━━ Information shown ━━

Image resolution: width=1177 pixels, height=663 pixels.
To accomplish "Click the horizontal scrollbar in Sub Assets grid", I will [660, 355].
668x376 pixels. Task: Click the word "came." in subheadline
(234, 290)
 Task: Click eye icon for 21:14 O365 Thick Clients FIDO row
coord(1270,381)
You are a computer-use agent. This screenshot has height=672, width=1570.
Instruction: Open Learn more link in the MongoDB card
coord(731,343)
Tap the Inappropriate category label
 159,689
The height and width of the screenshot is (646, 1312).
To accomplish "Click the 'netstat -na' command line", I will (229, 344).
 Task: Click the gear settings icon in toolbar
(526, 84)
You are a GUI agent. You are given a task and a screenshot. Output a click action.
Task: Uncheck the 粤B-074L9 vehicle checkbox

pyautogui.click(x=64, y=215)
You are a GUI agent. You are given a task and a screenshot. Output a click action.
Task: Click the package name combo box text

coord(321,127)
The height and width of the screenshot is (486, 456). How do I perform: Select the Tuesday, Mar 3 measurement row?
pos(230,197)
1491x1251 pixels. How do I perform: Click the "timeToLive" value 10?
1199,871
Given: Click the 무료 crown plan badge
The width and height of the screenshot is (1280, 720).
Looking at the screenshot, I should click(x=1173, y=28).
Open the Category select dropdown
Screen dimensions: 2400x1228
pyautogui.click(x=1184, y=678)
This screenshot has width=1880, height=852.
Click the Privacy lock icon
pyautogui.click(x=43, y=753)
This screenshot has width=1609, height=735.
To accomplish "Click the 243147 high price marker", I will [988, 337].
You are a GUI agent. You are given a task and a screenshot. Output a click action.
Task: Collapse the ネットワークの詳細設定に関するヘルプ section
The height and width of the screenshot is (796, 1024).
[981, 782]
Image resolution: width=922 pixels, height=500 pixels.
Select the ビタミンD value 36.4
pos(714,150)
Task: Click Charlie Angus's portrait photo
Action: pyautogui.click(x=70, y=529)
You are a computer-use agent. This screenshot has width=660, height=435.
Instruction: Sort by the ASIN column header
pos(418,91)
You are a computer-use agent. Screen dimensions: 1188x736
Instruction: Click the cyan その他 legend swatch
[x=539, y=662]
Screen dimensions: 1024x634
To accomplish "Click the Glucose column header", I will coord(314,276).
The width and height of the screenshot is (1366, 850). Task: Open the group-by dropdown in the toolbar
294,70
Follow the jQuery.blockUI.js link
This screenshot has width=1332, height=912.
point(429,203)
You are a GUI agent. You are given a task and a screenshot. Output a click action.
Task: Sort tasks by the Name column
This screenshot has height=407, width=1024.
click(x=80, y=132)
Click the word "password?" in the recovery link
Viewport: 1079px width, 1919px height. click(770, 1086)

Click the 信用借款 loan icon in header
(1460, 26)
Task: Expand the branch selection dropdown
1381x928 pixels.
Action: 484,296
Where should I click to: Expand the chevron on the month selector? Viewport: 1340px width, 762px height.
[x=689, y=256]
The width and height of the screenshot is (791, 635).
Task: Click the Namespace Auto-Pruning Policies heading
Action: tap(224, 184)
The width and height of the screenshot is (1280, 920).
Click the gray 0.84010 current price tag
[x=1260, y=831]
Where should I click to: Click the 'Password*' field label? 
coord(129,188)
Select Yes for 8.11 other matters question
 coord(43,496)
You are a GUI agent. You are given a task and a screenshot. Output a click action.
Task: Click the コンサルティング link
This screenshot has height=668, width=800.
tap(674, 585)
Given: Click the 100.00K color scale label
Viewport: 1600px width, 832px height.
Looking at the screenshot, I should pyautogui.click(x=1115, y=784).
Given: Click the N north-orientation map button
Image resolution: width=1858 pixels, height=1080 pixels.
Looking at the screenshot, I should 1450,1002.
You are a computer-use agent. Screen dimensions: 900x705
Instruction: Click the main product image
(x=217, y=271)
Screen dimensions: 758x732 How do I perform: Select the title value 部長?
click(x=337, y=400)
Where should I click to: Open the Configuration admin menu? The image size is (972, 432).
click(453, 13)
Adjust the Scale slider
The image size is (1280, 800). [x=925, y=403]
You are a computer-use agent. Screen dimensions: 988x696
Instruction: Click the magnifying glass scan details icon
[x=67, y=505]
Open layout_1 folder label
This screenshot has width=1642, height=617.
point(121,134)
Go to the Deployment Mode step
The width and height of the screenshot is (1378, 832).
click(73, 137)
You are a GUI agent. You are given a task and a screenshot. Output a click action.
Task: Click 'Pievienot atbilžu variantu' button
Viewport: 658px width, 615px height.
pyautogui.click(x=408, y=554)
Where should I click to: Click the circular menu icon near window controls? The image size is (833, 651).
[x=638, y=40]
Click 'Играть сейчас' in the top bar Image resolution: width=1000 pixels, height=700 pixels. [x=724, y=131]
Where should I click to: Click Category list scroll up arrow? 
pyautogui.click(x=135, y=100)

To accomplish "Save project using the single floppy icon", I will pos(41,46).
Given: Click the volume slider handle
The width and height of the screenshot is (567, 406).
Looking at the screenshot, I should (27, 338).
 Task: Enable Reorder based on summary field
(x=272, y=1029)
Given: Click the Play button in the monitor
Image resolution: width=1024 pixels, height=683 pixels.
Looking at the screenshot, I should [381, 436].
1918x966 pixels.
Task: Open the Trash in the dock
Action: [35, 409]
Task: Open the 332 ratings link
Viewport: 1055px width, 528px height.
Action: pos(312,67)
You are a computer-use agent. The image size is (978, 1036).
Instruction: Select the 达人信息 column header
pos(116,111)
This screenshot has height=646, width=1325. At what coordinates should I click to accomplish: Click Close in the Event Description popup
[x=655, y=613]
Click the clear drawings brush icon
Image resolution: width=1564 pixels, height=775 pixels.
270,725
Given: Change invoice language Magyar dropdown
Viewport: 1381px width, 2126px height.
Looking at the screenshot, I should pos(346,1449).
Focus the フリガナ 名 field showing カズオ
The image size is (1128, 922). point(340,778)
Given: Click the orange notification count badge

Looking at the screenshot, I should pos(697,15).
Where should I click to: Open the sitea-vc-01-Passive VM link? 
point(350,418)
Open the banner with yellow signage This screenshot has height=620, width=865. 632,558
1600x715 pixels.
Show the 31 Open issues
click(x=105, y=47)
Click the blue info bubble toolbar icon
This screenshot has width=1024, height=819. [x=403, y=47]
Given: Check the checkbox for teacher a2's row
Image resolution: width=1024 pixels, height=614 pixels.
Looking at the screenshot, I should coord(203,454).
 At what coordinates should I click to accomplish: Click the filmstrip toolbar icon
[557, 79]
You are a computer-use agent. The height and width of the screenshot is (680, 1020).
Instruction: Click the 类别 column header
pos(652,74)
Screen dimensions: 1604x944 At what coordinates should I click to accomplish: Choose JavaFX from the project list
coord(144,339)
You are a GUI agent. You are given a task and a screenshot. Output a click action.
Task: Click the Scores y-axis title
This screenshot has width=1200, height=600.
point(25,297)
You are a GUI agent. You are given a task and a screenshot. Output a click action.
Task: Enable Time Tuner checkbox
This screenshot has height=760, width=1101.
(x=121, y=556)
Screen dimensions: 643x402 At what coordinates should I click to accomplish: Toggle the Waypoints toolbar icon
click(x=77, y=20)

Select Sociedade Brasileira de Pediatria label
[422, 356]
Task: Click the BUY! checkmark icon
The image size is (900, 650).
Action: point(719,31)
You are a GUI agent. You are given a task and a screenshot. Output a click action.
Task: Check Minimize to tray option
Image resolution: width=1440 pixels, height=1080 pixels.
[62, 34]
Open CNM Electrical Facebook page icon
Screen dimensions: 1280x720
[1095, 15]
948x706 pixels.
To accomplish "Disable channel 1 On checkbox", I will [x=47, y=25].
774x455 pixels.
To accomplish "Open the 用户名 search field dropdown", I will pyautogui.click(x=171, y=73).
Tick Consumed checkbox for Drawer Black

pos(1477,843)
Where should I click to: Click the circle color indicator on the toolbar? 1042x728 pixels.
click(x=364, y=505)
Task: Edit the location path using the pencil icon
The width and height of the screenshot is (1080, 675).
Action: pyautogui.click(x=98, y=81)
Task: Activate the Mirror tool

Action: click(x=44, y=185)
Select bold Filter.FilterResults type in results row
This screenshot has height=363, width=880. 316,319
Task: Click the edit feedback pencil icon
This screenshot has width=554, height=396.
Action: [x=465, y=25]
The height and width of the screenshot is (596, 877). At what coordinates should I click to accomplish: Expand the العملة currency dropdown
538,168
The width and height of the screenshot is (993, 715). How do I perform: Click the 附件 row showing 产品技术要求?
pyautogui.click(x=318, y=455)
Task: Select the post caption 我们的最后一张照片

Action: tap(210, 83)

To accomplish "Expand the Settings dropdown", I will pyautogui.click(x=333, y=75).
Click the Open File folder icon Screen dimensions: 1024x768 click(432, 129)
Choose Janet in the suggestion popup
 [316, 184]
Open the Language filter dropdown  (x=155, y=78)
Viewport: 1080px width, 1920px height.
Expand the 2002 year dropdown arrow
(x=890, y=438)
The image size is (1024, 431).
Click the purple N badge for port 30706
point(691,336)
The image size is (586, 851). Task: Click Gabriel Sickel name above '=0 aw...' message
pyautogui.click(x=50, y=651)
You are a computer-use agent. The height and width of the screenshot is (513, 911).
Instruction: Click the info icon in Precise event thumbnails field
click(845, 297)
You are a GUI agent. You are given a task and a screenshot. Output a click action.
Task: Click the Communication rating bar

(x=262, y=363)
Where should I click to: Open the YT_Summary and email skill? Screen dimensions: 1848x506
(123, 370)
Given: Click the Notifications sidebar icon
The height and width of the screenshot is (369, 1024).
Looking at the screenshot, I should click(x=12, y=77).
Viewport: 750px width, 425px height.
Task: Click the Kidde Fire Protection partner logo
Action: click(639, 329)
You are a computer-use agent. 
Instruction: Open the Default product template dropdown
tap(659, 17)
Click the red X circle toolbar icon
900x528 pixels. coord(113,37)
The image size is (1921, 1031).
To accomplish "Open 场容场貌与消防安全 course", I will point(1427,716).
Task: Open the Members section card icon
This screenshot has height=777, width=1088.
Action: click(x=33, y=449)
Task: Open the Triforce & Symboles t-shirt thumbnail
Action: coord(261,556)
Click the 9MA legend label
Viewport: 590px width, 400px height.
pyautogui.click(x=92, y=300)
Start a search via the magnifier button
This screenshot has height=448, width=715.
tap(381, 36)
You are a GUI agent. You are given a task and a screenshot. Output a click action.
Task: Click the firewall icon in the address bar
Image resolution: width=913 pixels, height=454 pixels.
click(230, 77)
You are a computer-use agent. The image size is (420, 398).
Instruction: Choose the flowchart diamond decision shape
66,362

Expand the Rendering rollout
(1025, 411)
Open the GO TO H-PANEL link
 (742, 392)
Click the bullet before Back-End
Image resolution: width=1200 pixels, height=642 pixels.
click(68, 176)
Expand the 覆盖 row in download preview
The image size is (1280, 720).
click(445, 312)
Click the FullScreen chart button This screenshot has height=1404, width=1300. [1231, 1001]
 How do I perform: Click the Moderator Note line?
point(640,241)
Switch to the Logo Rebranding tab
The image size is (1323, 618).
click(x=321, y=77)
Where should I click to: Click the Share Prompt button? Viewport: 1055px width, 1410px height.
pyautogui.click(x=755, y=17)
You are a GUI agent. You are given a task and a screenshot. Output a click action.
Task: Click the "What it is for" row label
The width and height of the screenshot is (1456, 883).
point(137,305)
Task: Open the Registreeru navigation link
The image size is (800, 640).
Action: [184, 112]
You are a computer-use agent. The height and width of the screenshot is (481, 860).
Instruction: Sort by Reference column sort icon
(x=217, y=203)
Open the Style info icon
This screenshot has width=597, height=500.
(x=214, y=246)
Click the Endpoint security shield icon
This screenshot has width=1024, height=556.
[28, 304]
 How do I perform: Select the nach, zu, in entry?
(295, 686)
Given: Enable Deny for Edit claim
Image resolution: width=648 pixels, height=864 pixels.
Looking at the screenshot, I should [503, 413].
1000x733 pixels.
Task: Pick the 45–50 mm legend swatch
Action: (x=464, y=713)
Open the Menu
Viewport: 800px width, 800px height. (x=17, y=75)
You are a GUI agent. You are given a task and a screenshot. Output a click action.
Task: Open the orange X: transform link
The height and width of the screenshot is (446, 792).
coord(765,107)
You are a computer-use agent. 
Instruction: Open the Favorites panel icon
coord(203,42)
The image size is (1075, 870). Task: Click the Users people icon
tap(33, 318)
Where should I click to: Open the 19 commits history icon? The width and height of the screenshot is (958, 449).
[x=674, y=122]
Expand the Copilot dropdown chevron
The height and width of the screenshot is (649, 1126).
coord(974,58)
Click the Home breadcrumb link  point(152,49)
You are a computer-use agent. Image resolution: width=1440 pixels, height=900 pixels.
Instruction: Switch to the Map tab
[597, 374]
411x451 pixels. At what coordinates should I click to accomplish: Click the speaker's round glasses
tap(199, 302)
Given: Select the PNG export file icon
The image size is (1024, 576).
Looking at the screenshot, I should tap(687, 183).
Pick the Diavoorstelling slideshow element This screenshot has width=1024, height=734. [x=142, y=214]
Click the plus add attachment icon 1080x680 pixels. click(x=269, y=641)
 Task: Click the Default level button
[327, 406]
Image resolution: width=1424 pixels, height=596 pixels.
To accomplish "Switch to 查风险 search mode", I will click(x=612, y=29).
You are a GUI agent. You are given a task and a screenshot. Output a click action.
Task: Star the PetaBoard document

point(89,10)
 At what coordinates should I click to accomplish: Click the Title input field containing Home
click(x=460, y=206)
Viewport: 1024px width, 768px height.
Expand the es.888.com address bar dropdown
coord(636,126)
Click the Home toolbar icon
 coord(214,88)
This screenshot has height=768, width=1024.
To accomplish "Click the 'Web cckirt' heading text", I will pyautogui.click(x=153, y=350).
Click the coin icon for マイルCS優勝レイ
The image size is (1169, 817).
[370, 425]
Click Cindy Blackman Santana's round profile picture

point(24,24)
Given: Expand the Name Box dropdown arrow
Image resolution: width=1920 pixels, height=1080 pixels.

━━━

▶ **The task**: What is needed is the number of lines in these entries that include the word "using"; please give it alone.

▶ **Task solution**: 2